Determination of microfilariae loads
Microfilarial loads of treated patients were assessed before and at 21 and/or 27 months after the start of doxycycline administration. From patients who only attended one of the two follow-up points of time, the available skin mf value was taken for analysis. From those who attended both follow-up times, one value was randomly selected. For mf analysis, two skin biopsies of 1–3 mg were taken from the buttocks using a Holth punch. Each biopsy was immersed in 0.9% NaCl solution in a well of a microtiter plate (Nunc, Roskilde, Denmark). The biopsies were incubated at room temperature for 6 to 20 h. The solution was then transferred onto a slide for microscopic examination. The biopsies were weighed using a Sartorius electronic balance (Göttingen, Germany). Microfilariae per milligram of skin were calculated as median and geometric mean. For the latter, the calculation according to Williams was performed as used by WHO (Remme et al. 1986). Since the geometric mean cannot use zero, the calculation uses mf +1 values, and from the calculated mean, 1 is subtracted afterwards.
Statistical methods
The Wilcoxon signed rank test was used to test for a change of mf loads in Table 4. The chi-square test and the Fisher’s exact test were applied for qualitative data.

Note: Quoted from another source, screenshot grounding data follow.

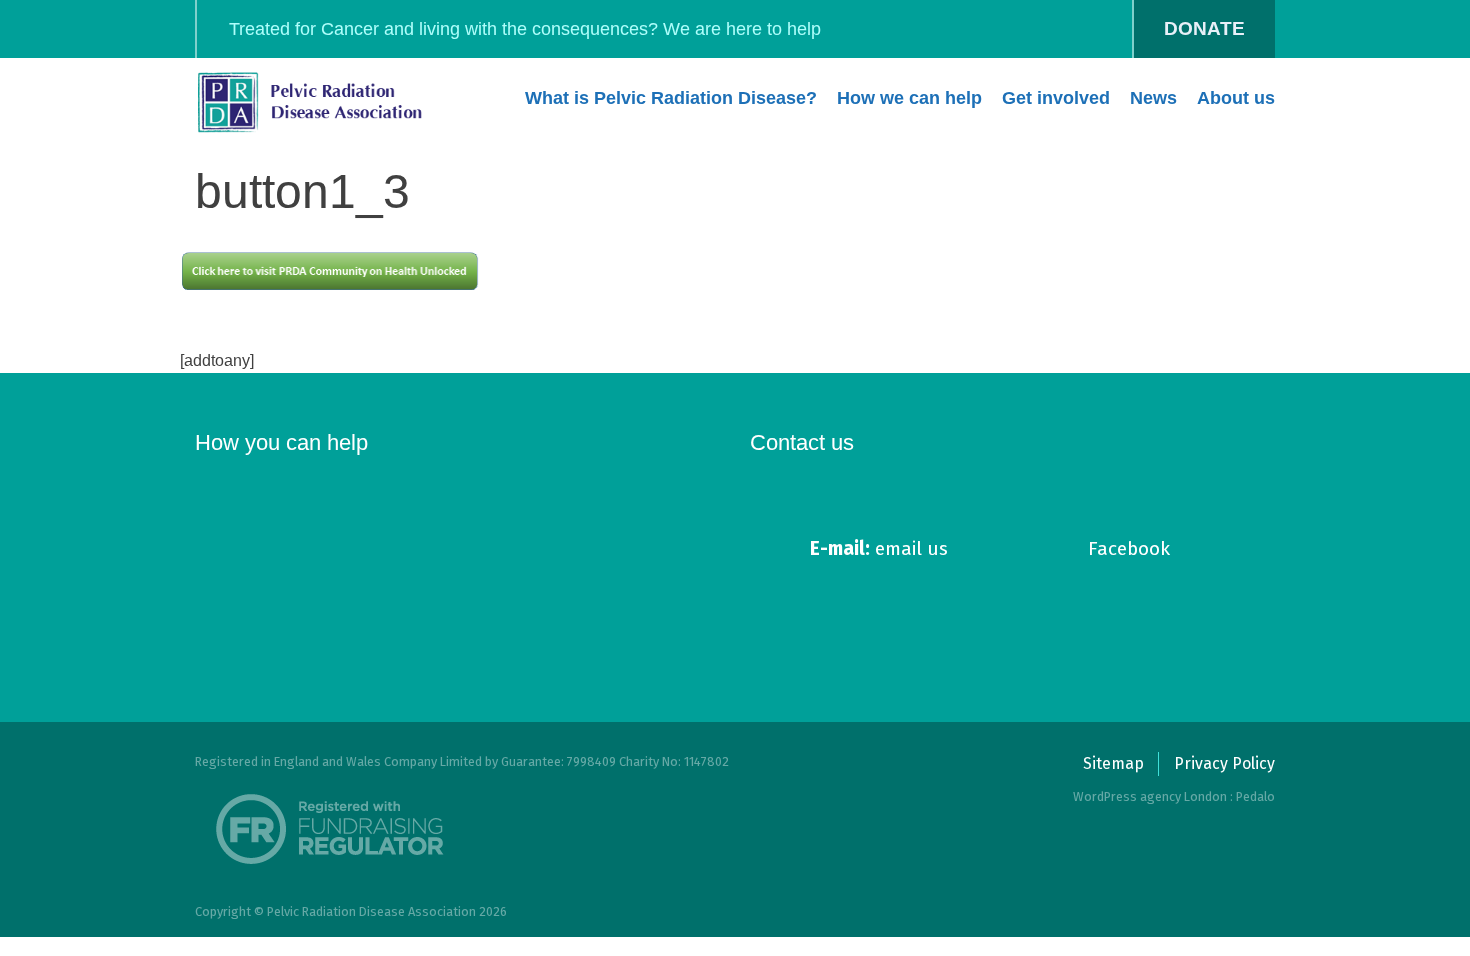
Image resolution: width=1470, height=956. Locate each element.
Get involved (1056, 98)
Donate (1204, 28)
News (1153, 98)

In addition, in order to take into account possible dependencies between the nodules achieved from one patient (as described, e.g., by Duerr et al. 2001), alternating logistic regression, as implemented in the SAS procedure Genmod, was used to analyze the rate of normal embryogenesis, living female worms, and the presence of nodular mf. For the calculations, StatView® software version 4.5 and SAS 9.1 were used.